Excerpts from a dataset:
^^^^

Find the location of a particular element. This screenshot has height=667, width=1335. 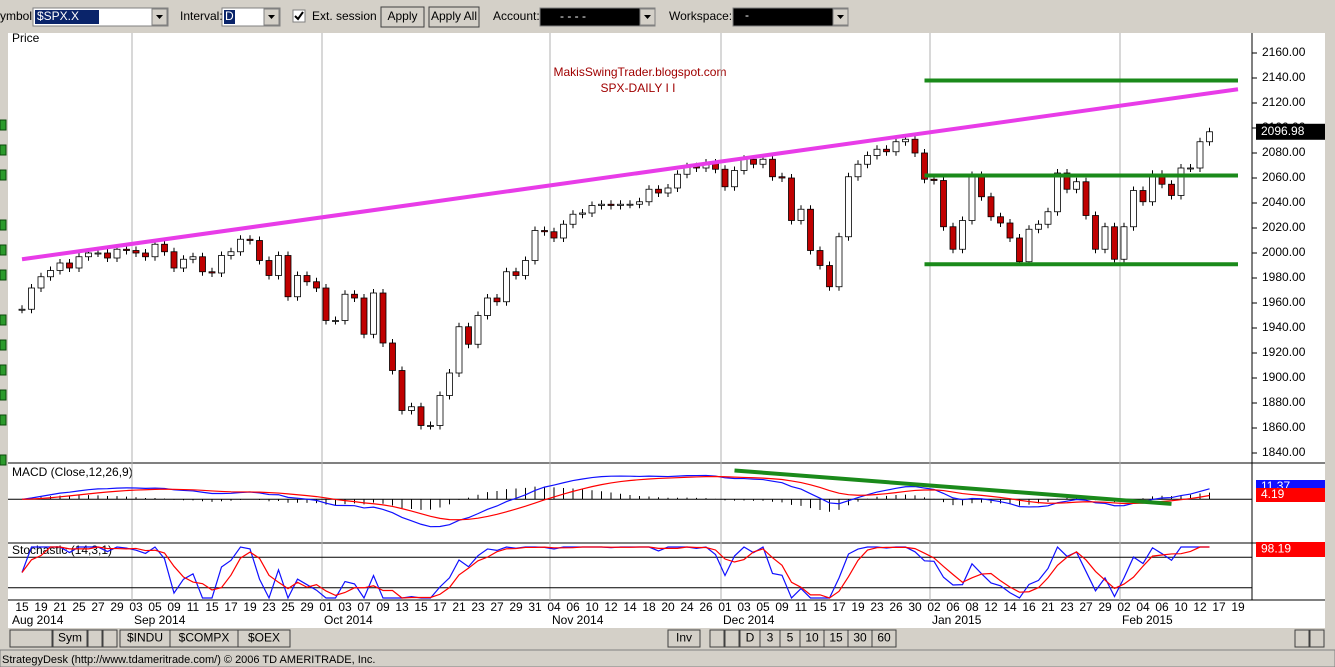

apply-all-button is located at coordinates (454, 17).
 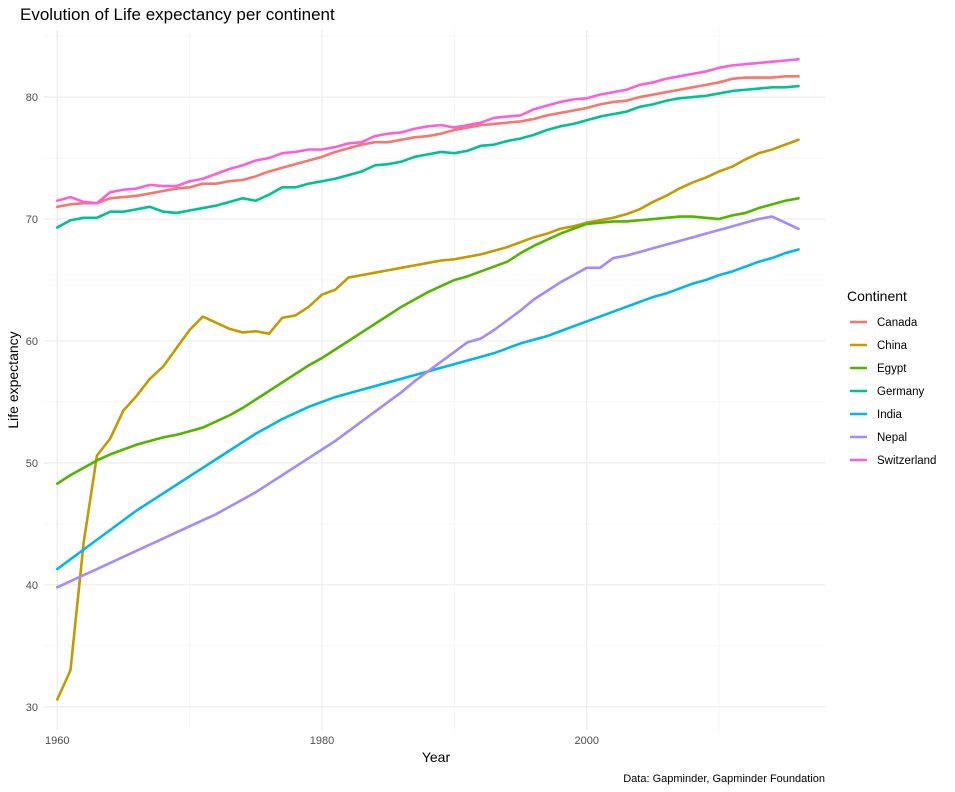 I want to click on series-line-germany, so click(x=428, y=156).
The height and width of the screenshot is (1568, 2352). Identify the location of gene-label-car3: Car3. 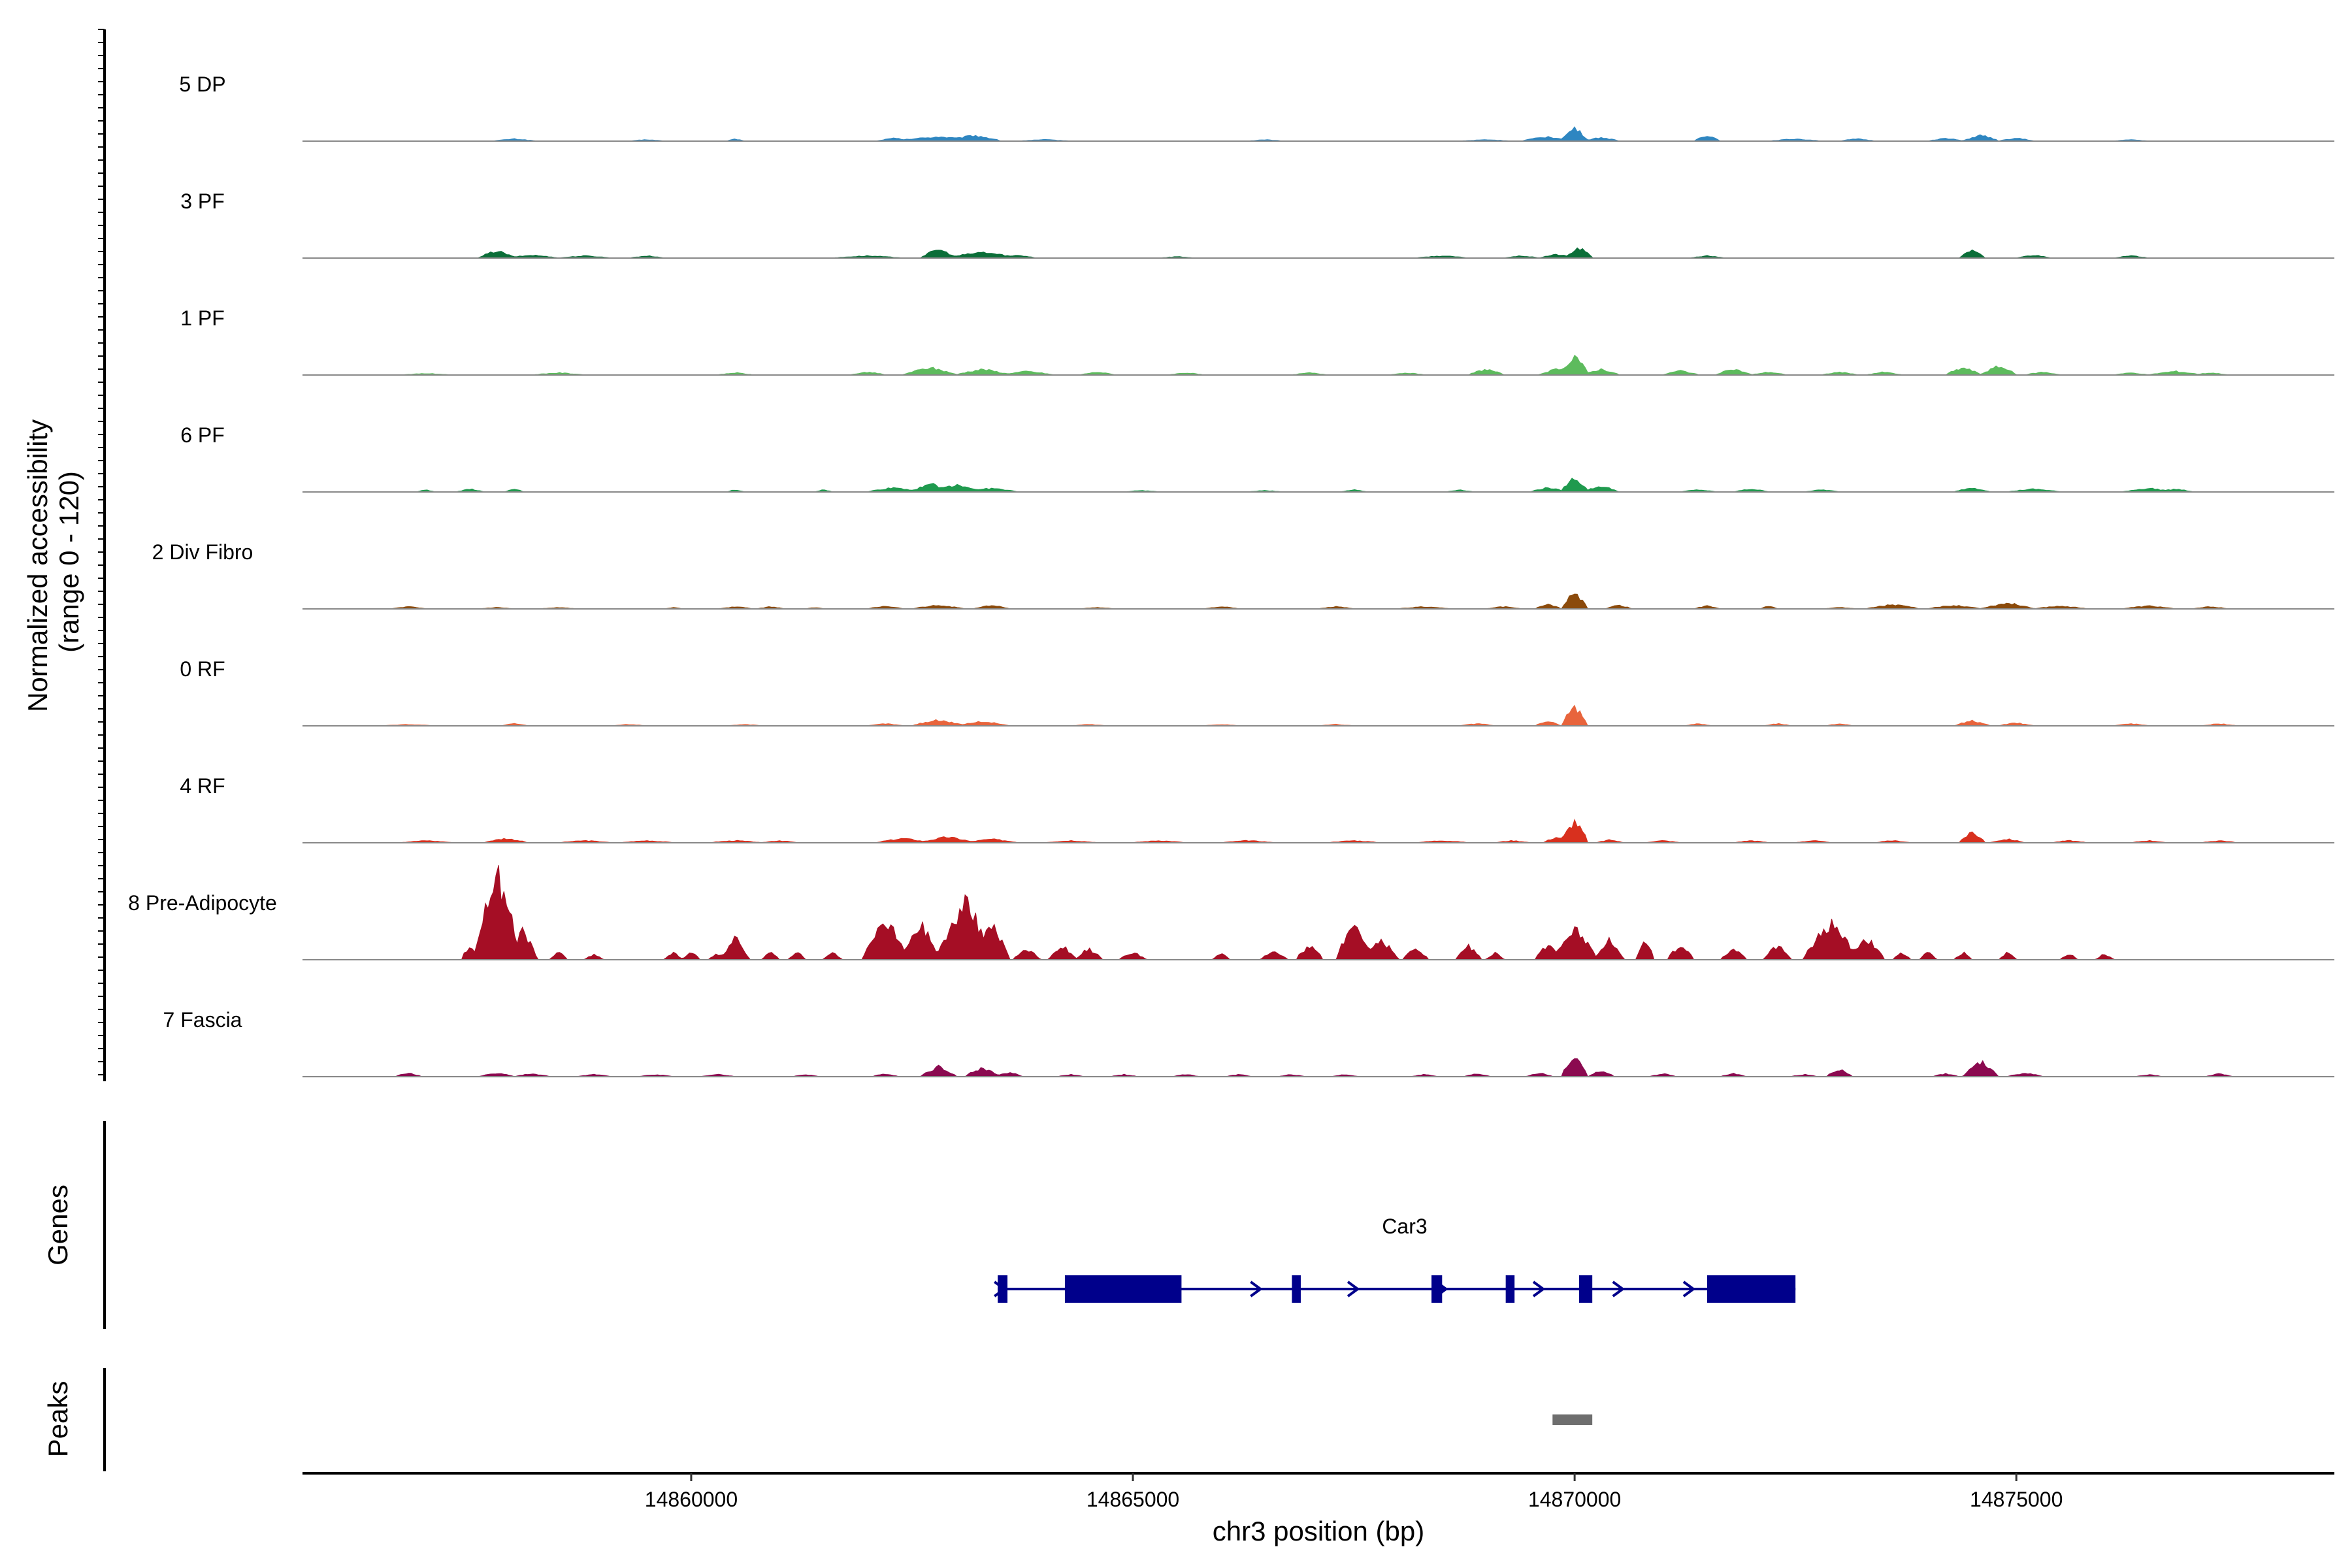
(1404, 1226).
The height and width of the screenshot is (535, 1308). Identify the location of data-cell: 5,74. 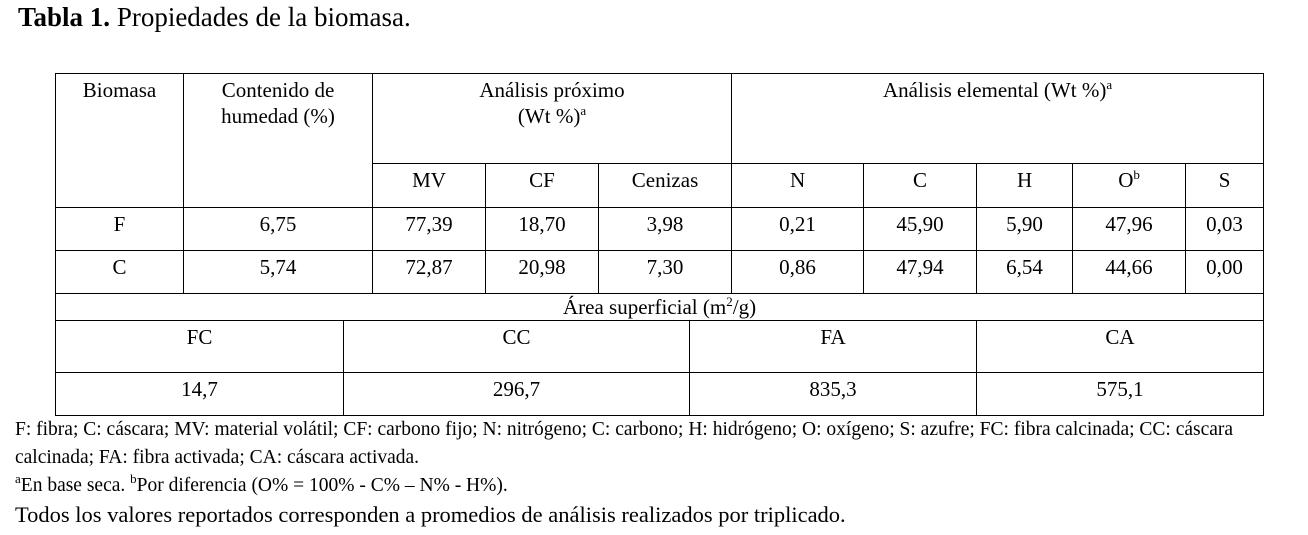
(278, 272).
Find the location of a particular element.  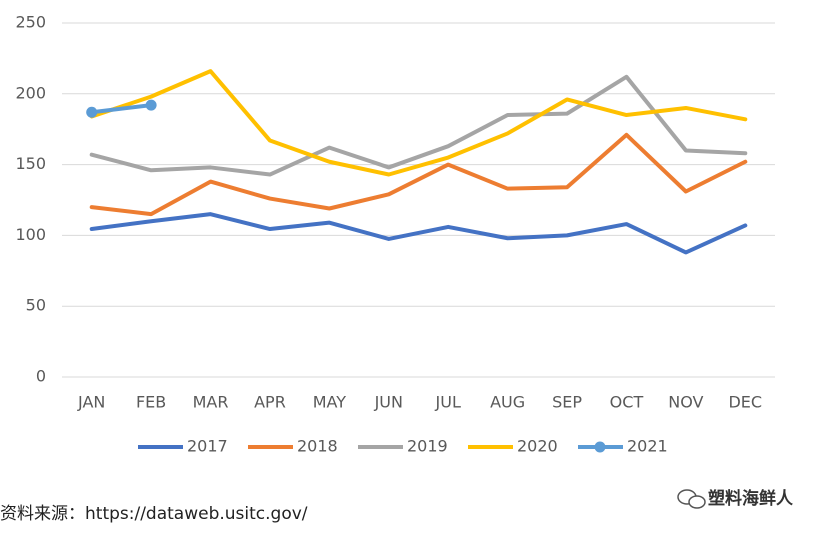

legend-label: 2020 is located at coordinates (538, 446).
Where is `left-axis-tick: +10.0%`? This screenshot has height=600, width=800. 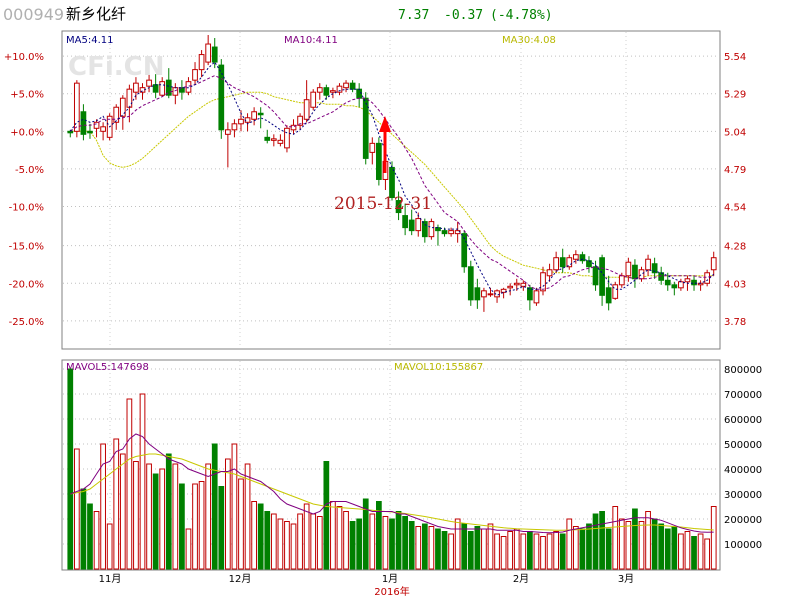 left-axis-tick: +10.0% is located at coordinates (24, 58).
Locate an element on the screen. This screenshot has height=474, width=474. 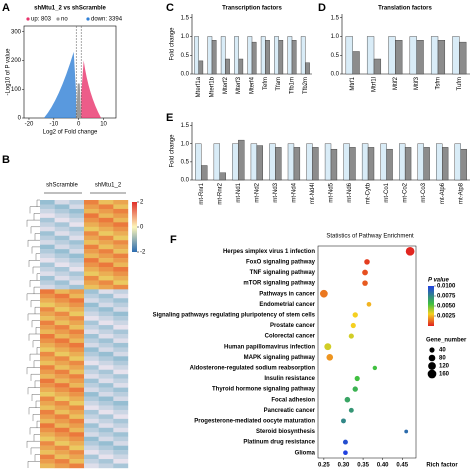
row-label: Insulin resistance is located at coordinates (290, 379).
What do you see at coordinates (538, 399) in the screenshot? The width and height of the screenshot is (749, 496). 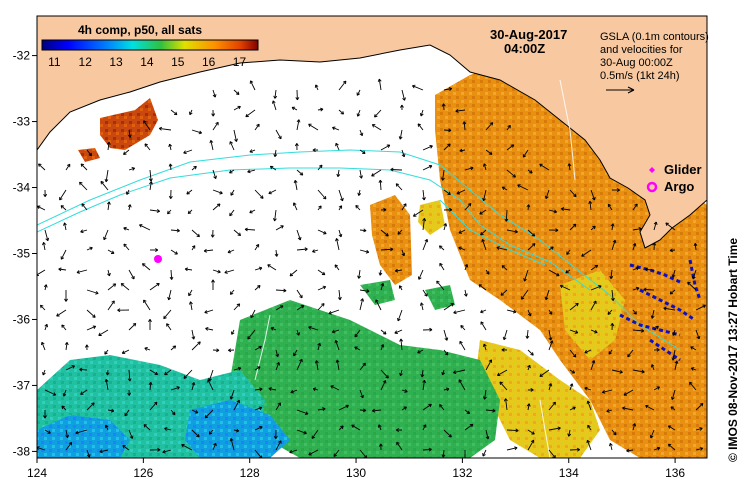 I see `sst-patch-east-yellow` at bounding box center [538, 399].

^^^^

◆ About this task ◆
Reproduce the material from its beginning through the line containing "(1404, 1226).", swapping "screenshot" for "screen image" and changing nothing else. Omit the pictures from your answer.

◆ Task solution ◆
Find the location of a particular element. This screen image has height=667, width=1335. 

apply-all-button is located at coordinates (454, 17).
  I want to click on series-line-germany, so click(x=428, y=156).
The height and width of the screen image is (1568, 2352). Identify the location of gene-label-car3: Car3. 
(1404, 1226).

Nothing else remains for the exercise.